A gRPC controller is a class annotated with @GrpcController(). It binds your controller methods to the RPCs declared in a Protobuf service, while letting you reuse everything else Danet offers — dependency injection, guards, middleware and exception filters.

Loading a service definition

The decorator takes a gRPC service definition.

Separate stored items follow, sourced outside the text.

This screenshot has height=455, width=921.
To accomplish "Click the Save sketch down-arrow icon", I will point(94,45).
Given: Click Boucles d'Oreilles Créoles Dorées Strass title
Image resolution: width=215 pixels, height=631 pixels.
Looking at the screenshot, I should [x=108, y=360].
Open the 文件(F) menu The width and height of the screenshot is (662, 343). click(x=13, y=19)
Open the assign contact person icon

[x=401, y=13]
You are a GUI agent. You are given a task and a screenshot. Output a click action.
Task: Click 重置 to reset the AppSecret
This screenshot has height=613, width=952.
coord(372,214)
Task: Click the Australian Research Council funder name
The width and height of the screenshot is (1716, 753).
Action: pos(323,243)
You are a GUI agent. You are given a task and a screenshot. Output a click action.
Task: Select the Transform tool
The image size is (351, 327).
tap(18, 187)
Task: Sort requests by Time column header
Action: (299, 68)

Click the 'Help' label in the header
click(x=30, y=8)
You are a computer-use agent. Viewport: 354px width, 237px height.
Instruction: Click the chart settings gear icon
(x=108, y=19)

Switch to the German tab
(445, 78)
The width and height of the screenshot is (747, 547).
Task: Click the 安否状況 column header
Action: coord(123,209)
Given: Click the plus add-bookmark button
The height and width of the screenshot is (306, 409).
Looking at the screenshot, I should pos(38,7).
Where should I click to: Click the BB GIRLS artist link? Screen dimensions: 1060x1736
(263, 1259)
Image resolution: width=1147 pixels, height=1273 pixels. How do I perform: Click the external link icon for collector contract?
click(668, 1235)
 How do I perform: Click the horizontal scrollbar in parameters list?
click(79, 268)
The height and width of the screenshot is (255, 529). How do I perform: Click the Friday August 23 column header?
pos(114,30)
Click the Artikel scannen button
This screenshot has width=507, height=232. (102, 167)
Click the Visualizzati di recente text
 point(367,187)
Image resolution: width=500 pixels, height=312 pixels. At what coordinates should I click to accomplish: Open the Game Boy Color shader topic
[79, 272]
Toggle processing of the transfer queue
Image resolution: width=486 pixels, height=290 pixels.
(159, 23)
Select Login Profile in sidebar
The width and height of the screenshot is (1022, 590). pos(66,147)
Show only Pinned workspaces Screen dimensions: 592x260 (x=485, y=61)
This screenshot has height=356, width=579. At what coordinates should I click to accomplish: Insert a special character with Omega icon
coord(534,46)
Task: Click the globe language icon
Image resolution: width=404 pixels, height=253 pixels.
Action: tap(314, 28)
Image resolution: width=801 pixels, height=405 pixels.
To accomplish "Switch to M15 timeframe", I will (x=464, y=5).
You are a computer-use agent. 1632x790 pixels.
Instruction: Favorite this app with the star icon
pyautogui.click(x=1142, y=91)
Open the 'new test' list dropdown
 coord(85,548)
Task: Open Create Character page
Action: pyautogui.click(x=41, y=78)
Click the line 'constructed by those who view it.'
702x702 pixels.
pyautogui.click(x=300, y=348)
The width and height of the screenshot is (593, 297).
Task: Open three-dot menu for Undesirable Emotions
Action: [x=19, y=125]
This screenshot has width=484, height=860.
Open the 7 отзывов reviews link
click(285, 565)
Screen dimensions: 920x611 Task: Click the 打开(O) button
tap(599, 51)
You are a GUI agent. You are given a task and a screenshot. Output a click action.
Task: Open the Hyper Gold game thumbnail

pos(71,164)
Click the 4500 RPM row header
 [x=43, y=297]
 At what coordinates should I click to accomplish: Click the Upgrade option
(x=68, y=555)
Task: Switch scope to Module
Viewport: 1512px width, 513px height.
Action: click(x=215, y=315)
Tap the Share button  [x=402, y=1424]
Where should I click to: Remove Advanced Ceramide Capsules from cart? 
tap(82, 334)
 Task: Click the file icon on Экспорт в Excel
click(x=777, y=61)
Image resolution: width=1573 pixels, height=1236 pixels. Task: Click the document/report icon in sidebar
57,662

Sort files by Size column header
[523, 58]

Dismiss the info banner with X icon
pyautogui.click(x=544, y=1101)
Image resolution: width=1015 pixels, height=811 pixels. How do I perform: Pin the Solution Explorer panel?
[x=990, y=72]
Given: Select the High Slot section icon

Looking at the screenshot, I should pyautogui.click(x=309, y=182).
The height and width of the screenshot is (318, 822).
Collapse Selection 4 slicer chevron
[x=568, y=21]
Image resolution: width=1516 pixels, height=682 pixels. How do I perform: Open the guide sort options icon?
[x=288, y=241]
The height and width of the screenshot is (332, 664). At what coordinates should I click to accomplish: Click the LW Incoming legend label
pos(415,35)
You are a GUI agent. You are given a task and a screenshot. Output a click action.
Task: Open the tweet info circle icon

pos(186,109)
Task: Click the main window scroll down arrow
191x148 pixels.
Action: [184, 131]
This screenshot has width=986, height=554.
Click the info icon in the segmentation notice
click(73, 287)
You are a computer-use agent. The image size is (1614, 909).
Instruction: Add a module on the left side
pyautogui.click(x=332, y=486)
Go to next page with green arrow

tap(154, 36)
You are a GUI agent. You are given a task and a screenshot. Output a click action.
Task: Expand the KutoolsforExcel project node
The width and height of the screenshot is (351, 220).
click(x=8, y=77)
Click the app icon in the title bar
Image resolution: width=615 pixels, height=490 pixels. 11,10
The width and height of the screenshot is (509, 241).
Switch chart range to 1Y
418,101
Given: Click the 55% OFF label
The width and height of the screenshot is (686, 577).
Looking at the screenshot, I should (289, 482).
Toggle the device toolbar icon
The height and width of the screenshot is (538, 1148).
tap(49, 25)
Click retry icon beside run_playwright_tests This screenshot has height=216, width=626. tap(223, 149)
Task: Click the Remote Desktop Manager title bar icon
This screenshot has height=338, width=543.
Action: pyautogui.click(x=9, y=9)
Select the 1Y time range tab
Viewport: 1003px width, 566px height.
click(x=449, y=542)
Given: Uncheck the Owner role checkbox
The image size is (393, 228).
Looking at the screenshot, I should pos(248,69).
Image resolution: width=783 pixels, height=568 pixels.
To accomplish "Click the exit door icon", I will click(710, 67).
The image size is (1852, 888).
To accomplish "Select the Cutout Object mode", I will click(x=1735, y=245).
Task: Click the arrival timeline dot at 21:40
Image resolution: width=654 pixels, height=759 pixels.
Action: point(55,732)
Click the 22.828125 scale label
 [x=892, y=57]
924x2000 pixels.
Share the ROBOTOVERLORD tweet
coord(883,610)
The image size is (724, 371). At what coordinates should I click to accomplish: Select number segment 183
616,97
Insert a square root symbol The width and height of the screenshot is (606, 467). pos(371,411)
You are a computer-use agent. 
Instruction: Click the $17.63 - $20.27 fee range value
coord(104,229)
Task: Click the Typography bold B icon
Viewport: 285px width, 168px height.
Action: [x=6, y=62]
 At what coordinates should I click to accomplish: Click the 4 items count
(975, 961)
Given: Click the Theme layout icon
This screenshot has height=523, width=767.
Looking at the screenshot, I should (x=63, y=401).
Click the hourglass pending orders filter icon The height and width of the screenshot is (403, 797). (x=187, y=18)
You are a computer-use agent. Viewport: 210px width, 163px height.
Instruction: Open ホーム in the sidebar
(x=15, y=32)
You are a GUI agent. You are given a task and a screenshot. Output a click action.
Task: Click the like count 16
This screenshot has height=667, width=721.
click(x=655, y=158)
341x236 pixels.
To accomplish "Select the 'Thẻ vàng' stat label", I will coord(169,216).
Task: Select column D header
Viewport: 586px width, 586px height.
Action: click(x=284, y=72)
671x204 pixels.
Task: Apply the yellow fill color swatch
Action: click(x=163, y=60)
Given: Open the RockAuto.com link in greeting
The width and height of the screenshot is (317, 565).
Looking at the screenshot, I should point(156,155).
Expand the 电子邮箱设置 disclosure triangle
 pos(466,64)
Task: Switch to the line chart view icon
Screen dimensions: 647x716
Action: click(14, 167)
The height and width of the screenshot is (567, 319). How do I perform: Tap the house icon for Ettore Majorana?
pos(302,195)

The simplest way to obtain one is to load a .proto file at runtime with the loadProto helper (a thin wrapper around @grpc/proto-loader):

ts
import { loadProto } from 'jsr:@danet/grpc';

const proto = loadProto('./greeter.proto');
const GreeterService = proto.greeter.Greeter.service;

@GrpcController

Mark a class as a gRPC service:

ts
@GrpcController(GreeterService)
export class GreeterController {}

Register the controller in a module just like any other controller:

ts
@Module({ controllers: [GreeterController] })
export class GreeterModule {}

@GrpcMethod

Map a method to an RPC. By default the RPC name is taken from the method name, so a method named SayHello implements the SayHello RPC. Pass an explicit name to override:

ts
@GrpcController(GreeterService)
export class GreeterController {
  @GrpcMethod() // implements the "SayHello" RPC
  SayHello(@GrpcPayload() request: { name: string }) {
    return { message: `Hello ${request.name}` };
  }

  @GrpcMethod('SayGoodbye') // explicit RPC name
  goodbye(@GrpcPayload() request: { name: string }) {
    return { message: `Goodbye ${request.name}` };
  }
}

The value you return is serialized against the RPC's response message type.

Parameter decorators

@GrpcPayload

Injects the decoded request message:

ts
@GrpcMethod()
SayHello(@GrpcPayload() request: { name: string }) {
  return { message: `Hello ${request.name}` };
}

@GrpcMetadata

Injects the call metadata (the gRPC equivalent of headers), or a single value when a key is given:

ts
@GrpcMethod()
SayHello(
  @GrpcPayload() request: { name: string },
  @GrpcMetadata('authorization') token: string,
) {
  // ...
}

Omit the key to receive the whole Metadata object:

ts
@GrpcMethod()
SayHello(@GrpcMetadata() metadata: Metadata) {
  // ...
}

Dependency injection

Controllers are resolved through Danet's injector, so constructor injection works as usual:

ts
@GrpcController(GreeterService)
export class GreeterController {
  constructor(private greeterService: GreeterService) {}

  @GrpcMethod()
  SayHello(@GrpcPayload() request: { name: string }) {
    return this.greeterService.greet(request.name);
  }
}

Every RPC call runs in its own execution context, so request-scoped injectables (SCOPE.REQUEST) are instantiated fresh per call, just like in HTTP requests.

Guards & middleware

@UseGuard and @Middleware work on gRPC controllers and methods exactly as they do on HTTP controllers:

ts
@UseGuard(AuthGuard)
@GrpcController(GreeterService)
export class GreeterController {
  @GrpcMethod()
  SayHello(@GrpcPayload() request: { name: string }) {
    return { message: `Hello ${request.name}` };
  }
}

A guard that returns false (or throws) rejects the call with the appropriate gRPC status — see Error handling.

WARNING

Only transport-agnostic middleware works on gRPC controllers. Middleware that reads HTTP request/response objects (ctx.req / ctx.res) has nothing to operate on during a gRPC call (the same caveat applies to WebSocket controllers).